ZO MOTORSは新エネルギー商用車のファブレスメーカーで、日本法人は香港のZO FUTUREから4億4000万円の出資によって設立された。車両開発は各ローカル拠点が現地の法規や認証に合わせて進め、それらの要件に適合したモデルを中国や東南アジアのOEMで生産。プロダクトとして輸入しては、販売とアフターサービスを現地で手がけるというビジネスモデルだ。カンボジアやアメリカのように現地拠点が現地生産を希望するパターンもあるが、基本的には販売後の広域メンテナンスおよびロードサービスについても、現地のパートナーと提携してユーザーに供されるという。決してEV専門のトラックメーカーではないが、当面は日本市場において中近距離輸送に用いられる5~8トン、さらに3トンの中小型のEVトラックを展開していくという。
というのも、日本の8トン以下の商用車両保有台数は44万台前後に対し、トラック市場における新車販売台数は約10万6300台。うち約7万8000台が6~8トン、2万2500台が5トン、5900台が3.5トン車に相当する。一方で電動トラックの保有比率はここ数年、全体の3%以下で1万2000台だが着実に微増傾向で、内訳としては水素が横ばいでハイブリッドが微減、EVだけが2022年以降から加速度的に伸びており、その要因はバッテリーコストが下がったためと花田社長は説明する。

以上のことから市場規模に対してEVトラックの潜在的需要、そして市街地環境でのクリーン化の要望は高いと捉え、中近距離輸送でこそEVトラックの強みが活かせるというのだ。そこで8トン以下のトラックの新車市場で25%が電動化されると見立て、現市場規模から2027年までに2万6575台が潜在的なターゲットとなるという。

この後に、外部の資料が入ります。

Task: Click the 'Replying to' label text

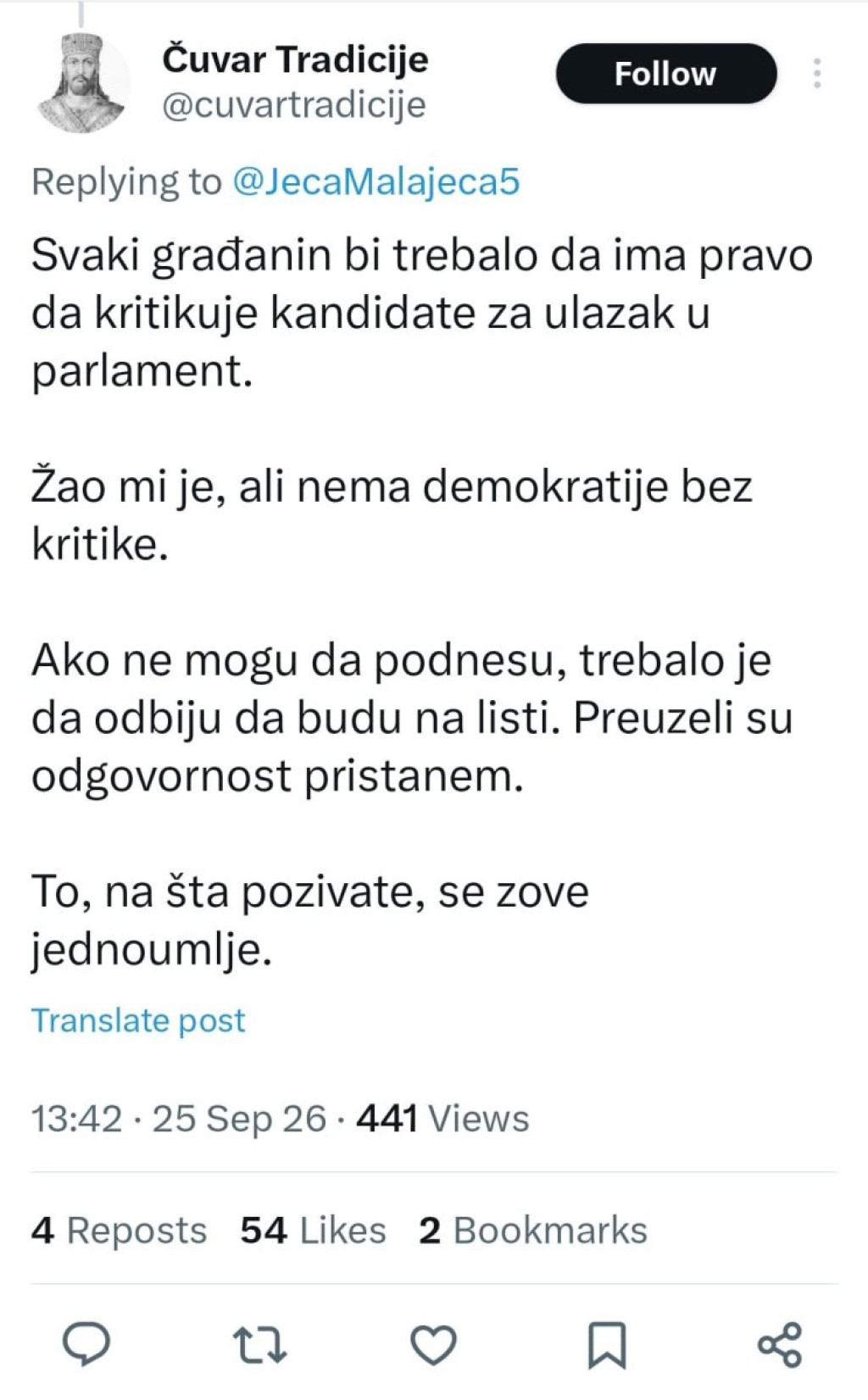Action: click(126, 182)
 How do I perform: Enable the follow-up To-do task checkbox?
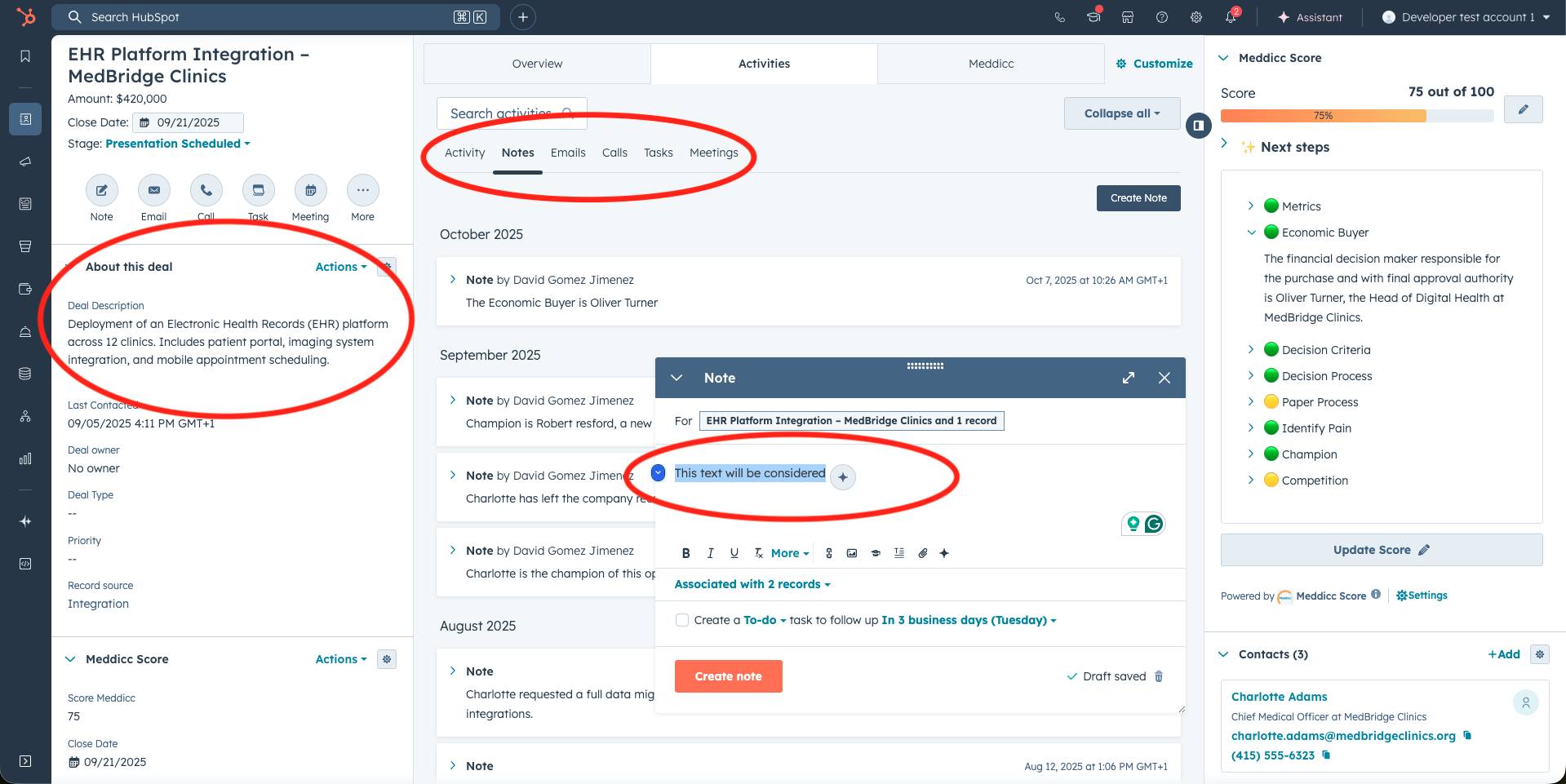[682, 620]
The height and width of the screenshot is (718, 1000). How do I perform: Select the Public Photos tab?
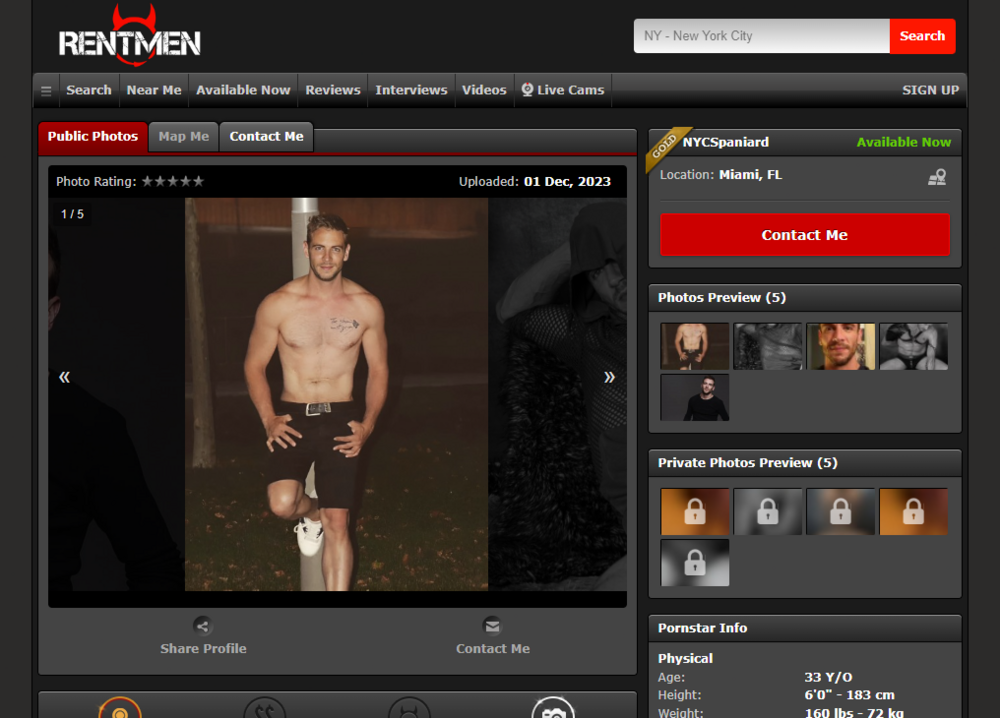(x=93, y=137)
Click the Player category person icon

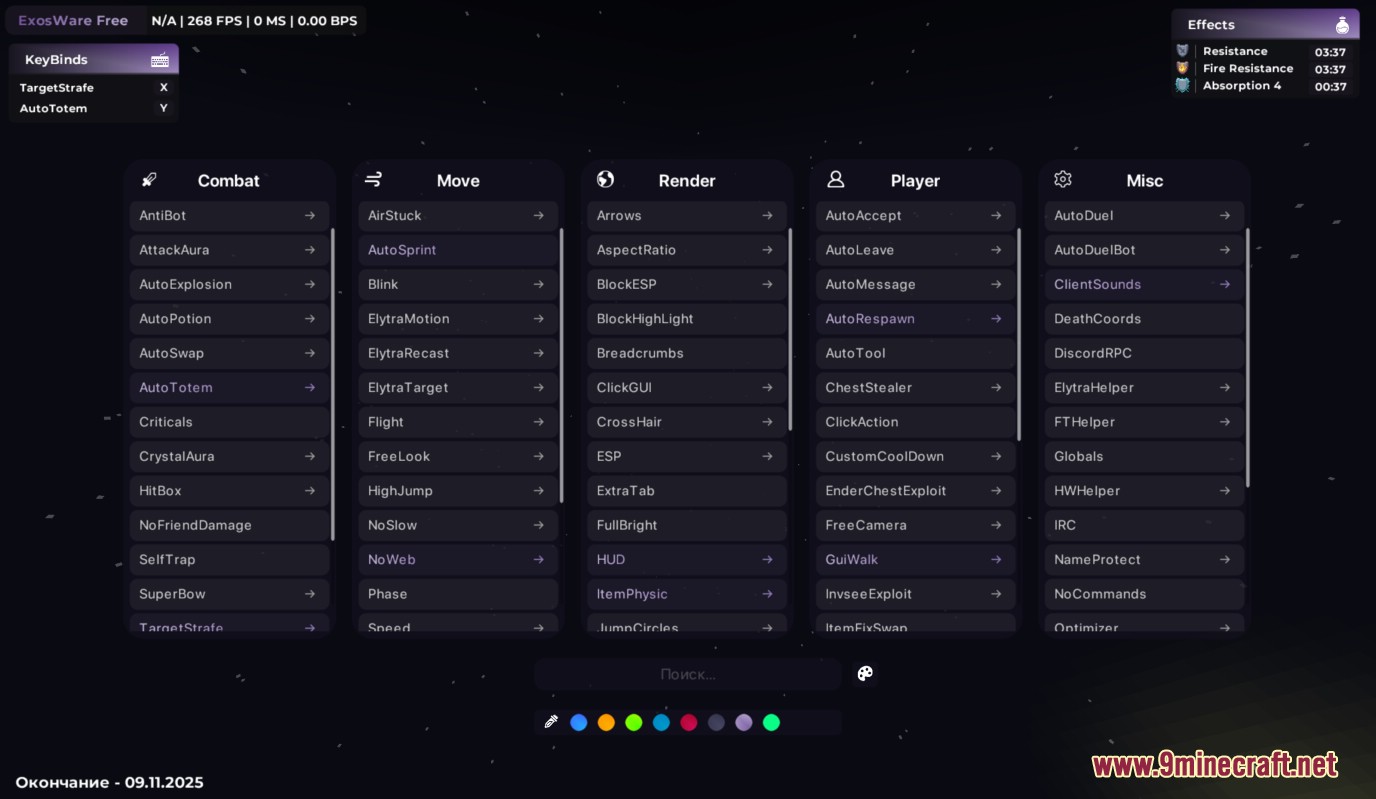834,179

ZO MOTORSはすでに市場調査車両として『ZM6』を顧客の要望や反応を観察するために投入している。これは6トン車でCATLから供給される81.14kWh容量のリン酸鉄バッテリーを搭載して189kmを最大航続距離とし、最大積載量は2.9トン、V2Lにも対応している。具体的には、川崎市の住宅地にあってトラックの騒音やメンテナンスコストの低減といった要望をもつ中小規模の運送会社と実証実験中だという。

さらには今年12月に5トン車である『ZM5』、次いで中型8トン車の『ZM8』を2026年6月に、続いては来年12月に普通免許対応の小型3.5トン車をボディバリエーション含め3車種、投入していくという。販売計画は、2025年中に300台、2026年に800台、2027年は2100台を掲げており、ターゲット内におけるシェアとして各年、1.5%から3%、8%と順次拡大を図っていく。